Solmes. I did think that it was possible to discourage the man from
proceeding; and if I could have done that, it would have answered all
my wishes. It was worth the trial. But you'll see nothing will do.
My brother has taken his measures too securely.
TO ROGER SOLMES, ESQ. WEDNESDAY, MARCH 15.
You will wonder to receive a letter from me; and more still at the
uncommon subject of it. But the necessity of the case will justify
me, at least in my own apprehension; and I shall therefore make no
other apology for it.
When you first came acquainted with our family, you found the writer
of this one of the happiest creatures in the world; beloved by the
best and most indulgent of parents; and rejoicing in the kind favour
of two affectionate uncles, and in the esteem of every one.
But how is this scene now changed!--You was pleased to cast a
favourable eye upon me. You addressed yourself to my friends: your
proposals were approved of by them--approved of without consulting me;
as if my choice and happiness were of the least signification. Those
who had a right to all reasonable obedience from me, insisted upon it
without reserve. I had not the felicity to think as they did; almost
the first time my sentiments differed from theirs. I besought them to
indulge me in a point so important to my future happiness: but, alas,
in vain! And then (for I thought it was but honest) I told you my
mind; and even that my affections were engaged. But, to my
mortification and surprise, you persisted, and still persist.
The consequence of all is too grievous for me to repeat: you, who have
such free access to the rest of the family, know it too well--too well
you know it, either for the credit of your own generosity, or for my
reputation. I am used, on your account, as I never before was used,
and never before was thought to deserve to be used; and this was the
hard, the impossible, condition of their returning favour, that I must
prefer a man to all others, that of all others I cannot prefer.
Thus distressed, and made unhappy, and all to your sake, and through
your cruel perseverance, I write, Sir, to demand of you the peace of
mind you have robbed me of: to demand of you the love of so many dear
friends, of which you have deprived me; and, if you have the
generosity that should distinguish a man, and a gentleman, to adjure
you not to continue an address that has been attended with such cruel
effects to the creature you profess to esteem.
If you really value me, as my friends would make me believe, and as
you have declared you do, must it not be a mean and selfish value? A
value that can have no merit with the unhappy object of it, because it
is attended with effects so grievous to her? It must be for your own
sake only, not for mine.

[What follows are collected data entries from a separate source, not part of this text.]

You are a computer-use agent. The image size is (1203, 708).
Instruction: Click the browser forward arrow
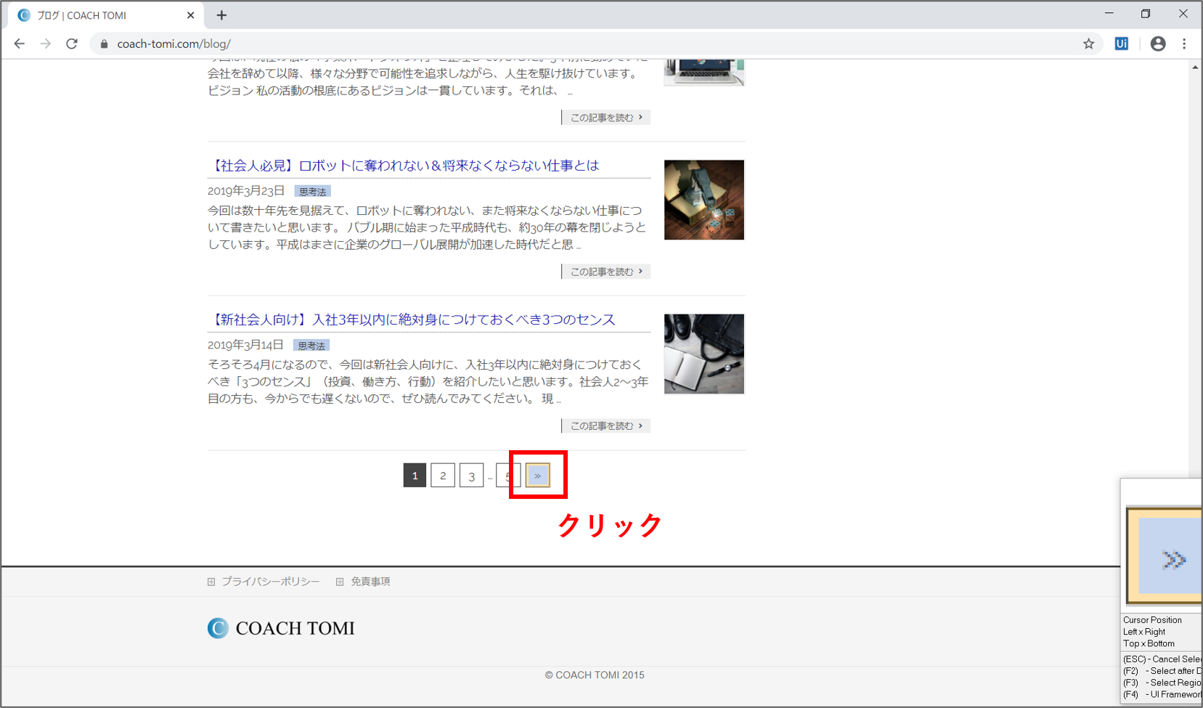click(46, 44)
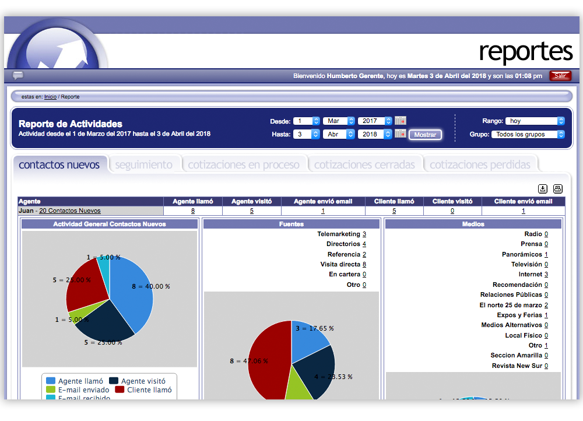583x421 pixels.
Task: Open the chat bubble icon
Action: pos(18,75)
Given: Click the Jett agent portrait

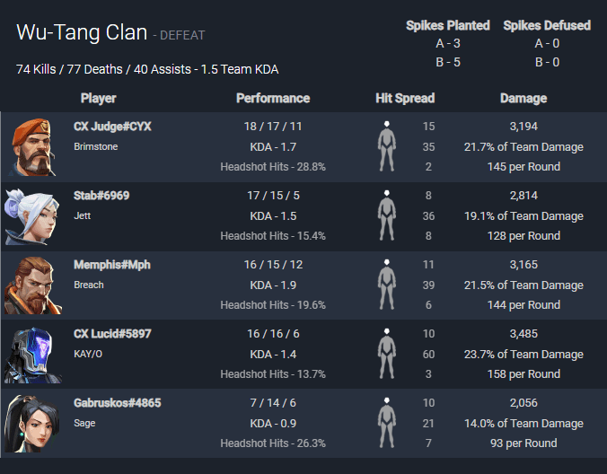Looking at the screenshot, I should pyautogui.click(x=32, y=216).
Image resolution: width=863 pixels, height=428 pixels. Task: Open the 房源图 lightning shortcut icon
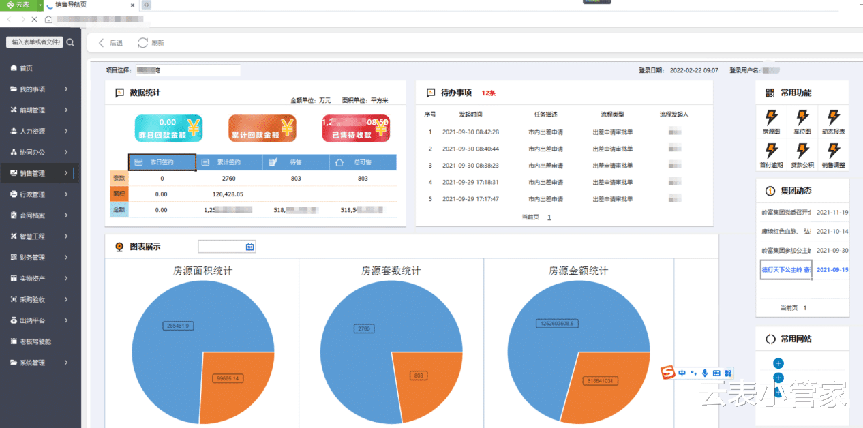[772, 117]
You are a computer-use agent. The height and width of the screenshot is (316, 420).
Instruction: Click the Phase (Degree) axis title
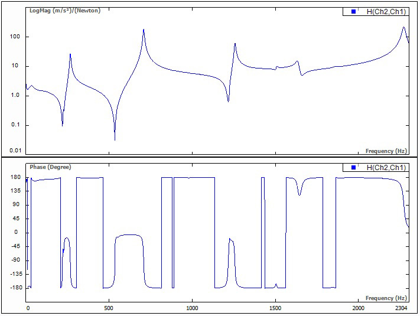50,167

And even in this point you must be mistaken:
For, would a prudent man wish to marry one who has not a heart to
give? Who cannot esteem him? Who therefore must prove a bad wife!-- And how cruel would it be to make a poor creature a bad wife, whose
pride it would be to make a good one!
If I am capable of judging, our tempers and inclinations are vastly
different. Any other of my sex will make you happier than I can. The
treatment I meet with, and the obstinacy, as it is called, with which
I support myself under it, ought to convince you of this; were I not
able to give so good a reason for this my supposed perverseness, as
that I cannot consent to marry a man whom I cannot value.
But if, Sir, you have not so much generosity in your value for me, as
to desist for my own sake, let me conjure you, by the regard due to
yourself, and to your own future happiness, to discontinue your suit,
and place your affections on a worthier object: for why should you
make me miserable, and yourself not happy? By this means you will do
all that is now in your power to restore to me the affection of my
friends; and, if that can be, it will leave me in as happy a state as
you found me in. You need only to say, that you see there are no
HOPES, as you will perhaps complaisantly call it, of succeeding with
me [and indeed, Sir, there cannot be a greater truth]; and that you
will therefore no more think of me, but turn your thoughts another
Your compliance with this request will lay me under the highest
obligation to your generosity, and make me ever
Your well-wisher, and humble servant, CLARISSA HARLOWE.
TO MISS CLARISSA HARLOWE These most humbly present.
Your letter has had a very contrary effect upon me, to what you seem
to have expected from it. It has doubly convinced me of the
excellency of your mind, and of the honour of your disposition. Call
it selfish, or what you please, I must persist in my suit; and happy
shall I be, if by patience and perseverance, and a steady and
unalterable devoir, I may at last overcome the difficulty laid in my
As your good parents, your uncles, and other friends, are absolutely
determined you shall never have Mr. Lovelace, if they can help it; and
as I presume no other person is in the way, I will contentedly wait
the issue of this matter. And forgive me, dearest Miss, but a person
should sooner persuade me to give up to him my estate, as an instance
of my generosity, because he could not be happy without it, than I
would a much more valuable treasure, to promote the felicity of
another, and make his way easier to circumvent myself.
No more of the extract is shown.